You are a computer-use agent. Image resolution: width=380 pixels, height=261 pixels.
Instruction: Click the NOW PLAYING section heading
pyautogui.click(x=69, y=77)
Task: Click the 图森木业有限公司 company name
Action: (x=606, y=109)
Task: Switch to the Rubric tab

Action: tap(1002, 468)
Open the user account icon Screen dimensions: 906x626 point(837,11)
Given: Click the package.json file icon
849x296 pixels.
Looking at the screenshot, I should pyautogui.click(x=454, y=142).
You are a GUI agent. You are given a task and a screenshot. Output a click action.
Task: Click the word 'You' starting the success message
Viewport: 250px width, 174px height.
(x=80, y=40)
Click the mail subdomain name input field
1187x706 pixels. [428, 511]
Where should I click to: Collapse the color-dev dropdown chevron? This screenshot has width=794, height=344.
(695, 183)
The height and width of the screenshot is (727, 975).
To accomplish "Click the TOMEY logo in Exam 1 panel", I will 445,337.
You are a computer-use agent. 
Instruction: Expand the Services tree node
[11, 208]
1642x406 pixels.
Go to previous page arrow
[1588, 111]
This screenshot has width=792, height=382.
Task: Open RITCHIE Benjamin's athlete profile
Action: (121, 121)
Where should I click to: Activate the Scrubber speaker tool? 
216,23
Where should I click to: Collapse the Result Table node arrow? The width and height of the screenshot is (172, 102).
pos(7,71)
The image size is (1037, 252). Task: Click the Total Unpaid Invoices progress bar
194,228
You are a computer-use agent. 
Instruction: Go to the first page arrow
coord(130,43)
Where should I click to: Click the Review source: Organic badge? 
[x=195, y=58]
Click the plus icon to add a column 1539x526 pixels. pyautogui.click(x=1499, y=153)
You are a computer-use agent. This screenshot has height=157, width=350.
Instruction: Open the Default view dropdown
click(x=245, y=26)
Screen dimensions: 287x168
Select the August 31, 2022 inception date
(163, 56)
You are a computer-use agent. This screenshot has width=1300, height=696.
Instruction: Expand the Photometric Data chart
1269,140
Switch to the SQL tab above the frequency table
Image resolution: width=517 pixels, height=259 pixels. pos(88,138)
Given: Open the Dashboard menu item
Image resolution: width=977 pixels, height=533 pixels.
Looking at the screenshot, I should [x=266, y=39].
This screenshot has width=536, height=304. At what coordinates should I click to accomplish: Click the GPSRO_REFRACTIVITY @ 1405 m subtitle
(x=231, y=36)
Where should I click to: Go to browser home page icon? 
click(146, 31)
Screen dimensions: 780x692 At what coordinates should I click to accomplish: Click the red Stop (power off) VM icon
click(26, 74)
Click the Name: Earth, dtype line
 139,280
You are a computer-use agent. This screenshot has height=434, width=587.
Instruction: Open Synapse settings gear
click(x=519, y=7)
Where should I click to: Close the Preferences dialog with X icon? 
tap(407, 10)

## Assigned task
Looking over the records, find each line with the word "computer" and copy it.

## Response to the exercise
You are a computer-use agent. Image resolution: width=380 pixels, height=261 pixels.
You are a computer-use agent. 
You are a computer-use agent. 
You are a computer-use agent. This screenshot has height=157, width=350.
You are a computer-use agent. This screenshot has width=1300, height=696.
You are a computer-use agent. This screenshot has height=434, width=587.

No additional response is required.